EXERCISE 1: According to the post recommending the law school exam book, what is the name of the book's distinctive central teaching method?
EXERCISE 2: Write the next part of the post recommending the law school exam book, continuing directly from its final sentence.

READING PASSAGE:

-*-

Wednesday, November 30, 2011
This book is a fantastic resource for anyone who has to take or give a law school exam: Open Book: Succeeding on Exams from the First Day of Law School, by Barry Friedman (NYU) and John Goldberg (Harvard). This book isn't land-use specific, but should be of general interest to all law students and teachers. I would say that practitioners will find it quite valuable, because one of the central points of the authors is that law school exams are (despite popular belief) highly relevant to what lawyers actually do in practice: issue-spotting, identifying the appropriate rule, and applying it to the facts to reach a conclusion. The blurb:
Wolters Kluwer Law and Business is known for its essential guides for law school success. Now Open Book: Succeeding on Exams from the First Day of Law School offers today’s law students more than simple exam preparation. The authors, both award-winning teachers with a wealth of classroom experience, reveal what professors really look for in exam answers. By linking exam-taking to the actual practice of law, they explain what it means to “think like a lawyer” in an exam setting, and how to get the most out of classes. Open Book also showcases a distinctive central pedagogy, “the pinball method of exam-taking,” and provides detailed examples and a wealth of concrete exam-taking techniques. Initial reviewers―including professors teaching core 1L classes, writing instructors and law school administrators―have been unanimous and enthusiastic in their praise. Numerous student reviewers have likewise remarked that it changed their study habits and their entire outlook on law school. With straightforward prose, memorable, and often humorous illustrations, and a unique insider’s perspective, Open Book: Succeeding on Exams from the First Day of Law School opens a clear path to law school success.

-*-

DATA:
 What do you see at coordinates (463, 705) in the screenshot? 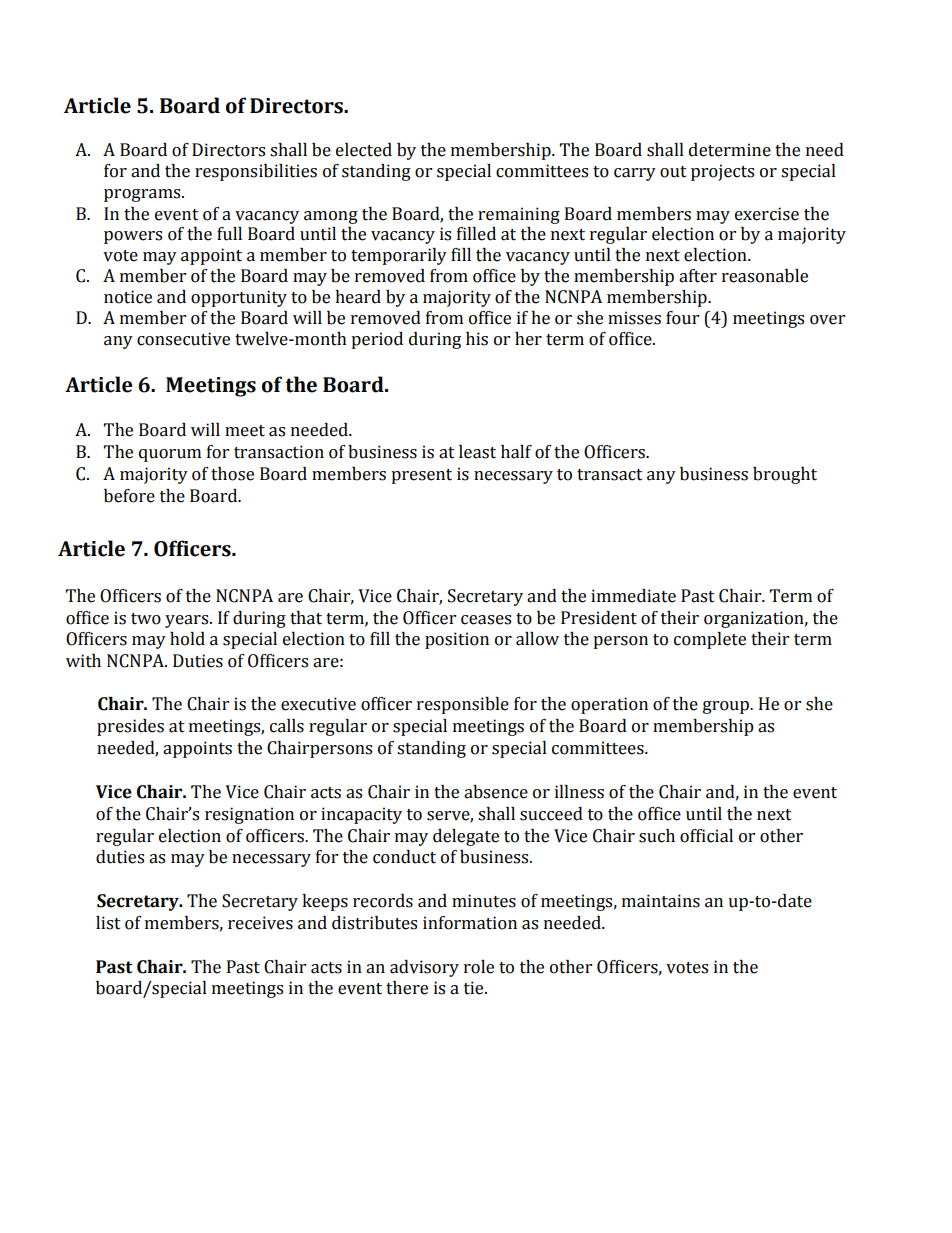
I see `responsible` at bounding box center [463, 705].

-*-

WRITTEN RESPONSE 1: The pinball method of exam-taking.

WRITTEN RESPONSE 2:
I'm proud to be part of the "Open Book Team" of professors who have contributed materials to the accompanying website. The other two property professors are Jim Smith and Eduardo Penalver, so I'm very honored to be in such august company. I was flattered to be asked to contribute by the authors, Profs. Friedman and Goldberg, who were both extremely popular law professors at Vanderbilt when I was a student there. But more than that, when I read the manuscript, I felt like it encapsulated so many of the thoughts that I've had about law school exams as a student, as a practitioner, and as a relatively junior professor. I really do think that it's a fantastic resource for both students and teachers for thinking about law school exams and how they relate to legal practice.
I'm guest-bloggging this week at the Open Book Blog. My first post is about my conviction that A Law School Exam is a Legal Writing Event. The more time I spend in this profession, the more convinced I am that good communication through writing is the coin of the realm. This is also related to the thinking behind my recent paper on Academic Research and Writing as Best Practices in a 'Practically Grounded' Land Use Course.
I sincerely think that this book does a great deal of work towards explaining why law school is relevant to practice, and why all lawyers need to be proficient written communicators--and this especially applies to land use lawyers, because of the individualized, multidisciplinary, and practical nature of our field.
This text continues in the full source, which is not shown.